IoT and wifi system security

Many people now have Amazon echo/dots / Google home / Apple HomePod, smart TVs, smart thermostats, etc…

What happens if one of those get hacked? They’re already on your system? they’re authorized and allowed on your network… now what?

That’s why you should have a WiFi network dedicated to IoT devices on a separate VLAN. If one gets hacked, they’re not on your network.

You allow your main lan, to cross the VLAN without issue, but devices on the other side, no nothing outside their VLAN and their connections to the net (which some need to get updates, weather, etc).

Things that should be on your IoT lan: alexa/google/siri devices. your smart TV/android players/apple TVs/PS4/PS3/Xbox/etc… including your smart locks, and smart thermostats. Your media server should also be on that network.

Things to keep on your secured main:
your smartphone
laptops/computers
servers (NFS/backups)

Your cameras that don’t need ANY connection to the net could also be firewalled up on another VLAN, or as some others have done, put in firewall rules for those devices to not be allowed to connect anywhere, but allowed to be connected to from inside the lan (network security camera recorders).

Some common firewall rules…

your main LAN to IoT:
* all traffic

your IoT to Lan
* mDNS — this is so the devices can be discovered by the entire network.
* your devices that need connection back across the VLAN. Such as a network scanner, to sftp into a server to drop scanned images off
* mqtt traffic, because that’s what a lot of IoT devices do use for communications.
* ntp traffic out to the net.
* you could probably block out most other traffic… if you know you can.
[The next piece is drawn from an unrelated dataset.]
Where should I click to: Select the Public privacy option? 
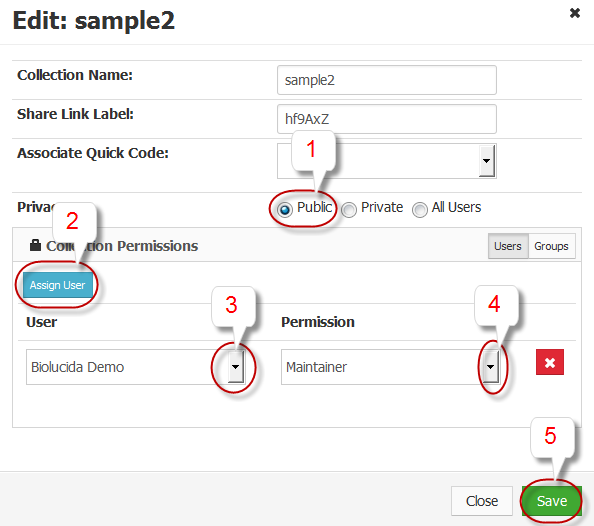coord(284,209)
Your IP Cameras should probably be firewalled to prevent anything going out, with the exception of “All Established and Related connections”.
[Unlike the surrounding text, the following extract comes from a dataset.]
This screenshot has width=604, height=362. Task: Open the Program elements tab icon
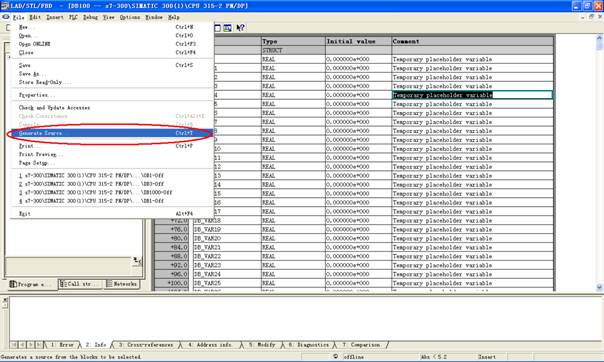pos(13,284)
It’s easiest to show what “All Established and Related connections” means. Say you’re devices behind your current router make a connection to a website, that website is able to send you back data — but that server couldn’t originally start/initiate communication with your browser.

This is not a simple, easy task to make and split your network. It will take several hours, and hardware that is compatible with it. My network ecosystem is 100% Ubiquiti. I did have a dlink smart switch, that stripped off my vlan, so non of the devices on the vlan could communicate out. After figuring that out, I moved all the devices off, and will retire that switch.

I think maybe still possible to use a switched port, that is dedicated to a VLAN, so all devices behind it will be on that VLAN… I’ll have to test that, but I’ve had enough networking stuff for the last few days.